O advogado anunciou a intenção de processar Oudéa-Castera por difamação, quanto às alegações de assédio sexual, no dia em que o dirigente, de 81 anos, se demitiu da FFF, a que chegou em 2011, 13 dias depois da publicação dos resultados de uma auditoria pedida pelo ministério do setor que conclui que este não tem legitimidade para seguir no cargo.
Le Graët, cujo mandato terminaria em 2024, já estava afastado do cargo desde 11 de janeiro, substituído interinamente por Philippe Diallo, na sequência de comentários pouco respeitosos sobre o antigo futebolista internacional francês Zinédine Zidane.
Em 17 de janeiro, a justiça francesa anunciou a abertura de uma investigação a Le Graët por suspeitas de assédio moral e sexual, após o depoimento de Sonia Souid, representante de vários jogadores internacionais gauleses.

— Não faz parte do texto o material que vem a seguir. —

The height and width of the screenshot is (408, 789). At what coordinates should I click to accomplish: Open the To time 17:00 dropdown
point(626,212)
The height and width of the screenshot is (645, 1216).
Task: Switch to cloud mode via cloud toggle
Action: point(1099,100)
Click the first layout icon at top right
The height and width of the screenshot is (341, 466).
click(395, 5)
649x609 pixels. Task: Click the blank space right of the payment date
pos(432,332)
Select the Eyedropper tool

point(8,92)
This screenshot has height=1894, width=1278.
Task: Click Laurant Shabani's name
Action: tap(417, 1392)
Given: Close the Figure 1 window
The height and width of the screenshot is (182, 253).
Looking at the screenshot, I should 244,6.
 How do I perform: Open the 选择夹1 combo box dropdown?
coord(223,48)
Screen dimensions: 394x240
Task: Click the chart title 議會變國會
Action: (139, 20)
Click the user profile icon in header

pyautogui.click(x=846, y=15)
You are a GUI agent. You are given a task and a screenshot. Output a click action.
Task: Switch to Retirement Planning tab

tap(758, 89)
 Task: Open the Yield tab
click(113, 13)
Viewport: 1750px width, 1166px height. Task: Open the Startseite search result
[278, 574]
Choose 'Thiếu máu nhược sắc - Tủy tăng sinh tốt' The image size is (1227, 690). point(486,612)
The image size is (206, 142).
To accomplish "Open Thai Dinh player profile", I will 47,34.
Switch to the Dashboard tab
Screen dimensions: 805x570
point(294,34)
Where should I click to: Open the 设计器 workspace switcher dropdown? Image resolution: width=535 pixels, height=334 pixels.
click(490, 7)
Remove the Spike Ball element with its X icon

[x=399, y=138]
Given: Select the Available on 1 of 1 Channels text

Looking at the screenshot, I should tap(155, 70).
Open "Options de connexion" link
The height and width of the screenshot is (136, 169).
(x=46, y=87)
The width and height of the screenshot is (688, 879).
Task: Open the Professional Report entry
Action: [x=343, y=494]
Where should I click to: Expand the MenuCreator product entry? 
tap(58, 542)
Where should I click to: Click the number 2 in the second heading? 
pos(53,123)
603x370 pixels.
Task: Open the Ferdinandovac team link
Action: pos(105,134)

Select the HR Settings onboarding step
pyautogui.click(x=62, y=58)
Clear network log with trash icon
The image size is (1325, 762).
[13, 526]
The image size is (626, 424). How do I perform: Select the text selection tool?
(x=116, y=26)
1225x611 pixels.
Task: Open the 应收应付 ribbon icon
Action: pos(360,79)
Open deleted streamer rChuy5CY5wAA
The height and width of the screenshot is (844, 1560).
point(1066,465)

Le Graët reagiu em comunicado à abertura da investigação, denunciando as "numerosas interferências e pressões políticas", em especial por parte da ministra dos Desportos, Amélie Oudéa-Castera, e desmentindo todas as acusações de assédio moral ou sexual ou quaisquer outros ilícitos criminais.
A gestão de Noël Le Graët foi marcada por várias polémicas, nomeadamente ao nível da gestão, acusações de racismo e xenofobia, e agudizou-se com a realização da auditoria à FFF e com as críticas recentes a Zidane.